Et comme nous croyons en la promesse de Notre-Dame en faveur de ceux qui ont embrassé la dévotion à son Cœur Immaculé, nous sommes sûrs que c’est Elle qui est venue chercher Philippe, ce 27 septembre, pour l’aller placer, comme une fleur pour orner le trône de notre très chéri Père Céleste.
Alors, ma chère Catherine, mes chers enfants, « que notre douleur soit mêlée d’espérance ». Ainsi parlait le Père de Foucauld à une personne dans le deuil comme vous, et il ajoutait : « Vite, notre tour viendra de rejoindre les êtres chéris qui nous ont précédés. Vous n’êtes pas dépourvus de son soutien. Invisible pour vous, il vous voit, il vous aide de ses prières bien plus puissantes maintenant qu’il est si près de l’auteur de tous biens et qu’il vit dans une telle lumière au séjour de la gloire.
« Il prie pour vous, voit vos besoins, vos tristesses, votre douleur, votre isolement. Il vous voit à tout instant de votre vie, jour et nuit. Pour lui, plus de sommeil, plus d’absence, ses yeux ne vous quittent plus. Sans cesse, il veille sur vous. Priez-le, parlez-lui. Il vous écoute, il vous regarde, il vous aide sans cesse. Invisible, il est avec vous bien plus continuellement que lorsqu’il vivait ici-bas », car il est maintenant auprès des saints Cœurs de Jésus et Marie, pour nous aider à les aimer et à le rejoindre un jour, et retrouver la Famille, comme un bouquet de fleurs disposées par Marie, notre Mère, pour orner le trône de notre très chéri Père céleste. Ainsi soit-il !
L’ENTHOUSIASME ET L’INTELLIGENCE DU DISCIPLE
Mon Père,
Je viens d’achever la lecture des vingt premières pages du numéro spécial sur la Russie.
Ça se lit d’un trait.
C’est proprement époustouflant et vraiment libérateur.
C’est l’élargissement lumineux et décisif du “ Goulag ou Chrétienté ” (ndlr : CRC n° 124, déc. 1977) que l’on ne se lasse pas de relire ; c’est la vérité vraie à chaque ligne, c’est l’explication imparable qui renverse la “ cathédrale ” de mensonge et d’homicides en s’attaquant à la clef de voûte du système, au “ ciment fédérateur ”, à l’ignoble complicité des maîtres penseurs et égorgeurs, aux castes pharisaïques des trois capitales. Personne n’avait jamais pu s’attaquer ainsi au tabou suprême sur les traces de saint Maximilien Kolbe.
Aucune complaisance dans votre dénonciation charitable, par amour des pauvres persécutés, contre ces “ docteurs ” qui les asservissent à leur loi unique démocratique et soviétique.

→ Données de travail:
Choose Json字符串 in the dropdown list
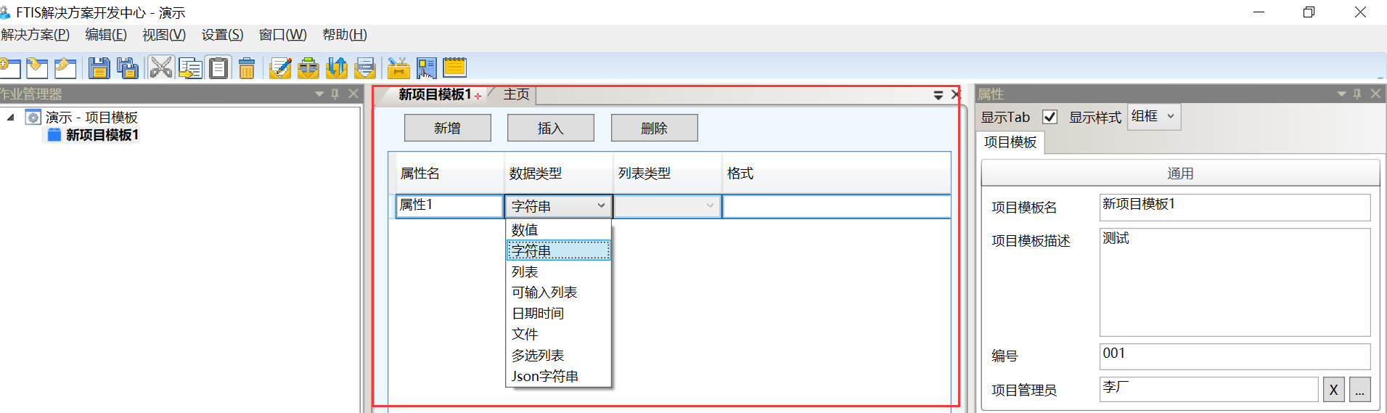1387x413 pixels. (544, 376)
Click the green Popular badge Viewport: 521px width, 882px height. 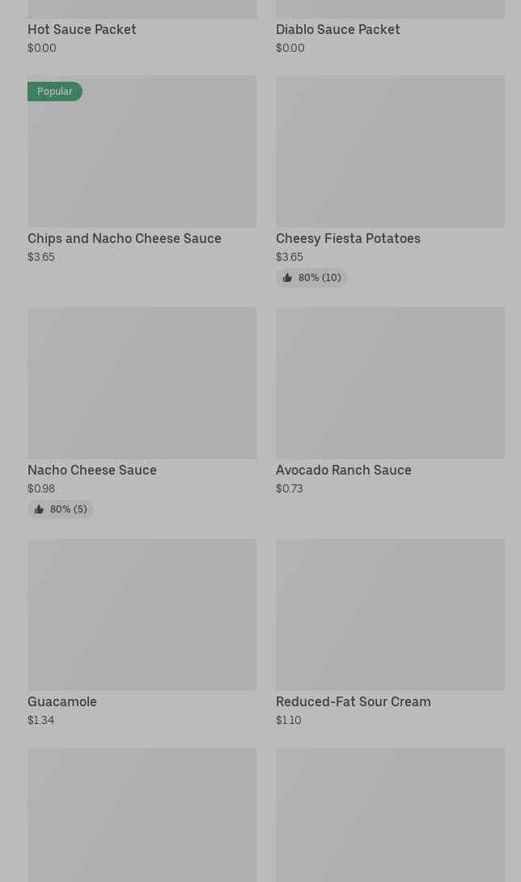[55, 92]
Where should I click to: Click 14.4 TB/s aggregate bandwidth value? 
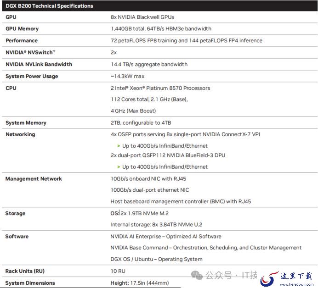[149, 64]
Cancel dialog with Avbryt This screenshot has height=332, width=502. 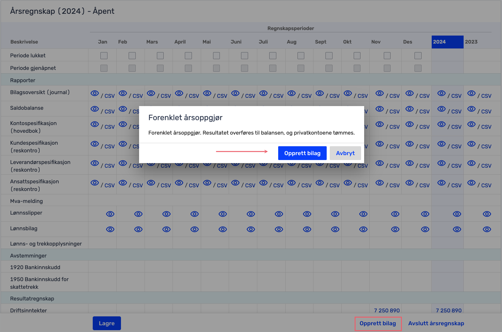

→ Liste des consignes:
1. Recopiez fidèlement le passage du texte qui commence par « L’ENTHOUSIASME ET L’INTELLIGENCE » et se termine par « lit d’un trait. ».
2. Transcrivez sous forme de tableau Markdown, avec les colonnes Numéro et Ligne, les lignes des enregistrements allant de celle qui contient « Where should I » jusqu'à la fin des enregistrements, sans les lignes vides. Omettez les images.
Le texte et les enregistrements forment deux ensembles indépendants l'un de l'autre.

→ Corrigé des consignes:
1.
L’ENTHOUSIASME ET L’INTELLIGENCE DU DISCIPLE
Mon Père,
Je viens d’achever la lecture des vingt premières pages du numéro spécial sur la Russie.
Ça se lit d’un trait.

2.
| Numéro | Ligne |
|---|---|
| 1 | Where should I click to: Click 14.4 TB/s aggregate bandwidth value?  |
| 2 | [149, 64] |
| 3 | Cancel dialog with Avbryt This screenshot has height=332, width=502.  |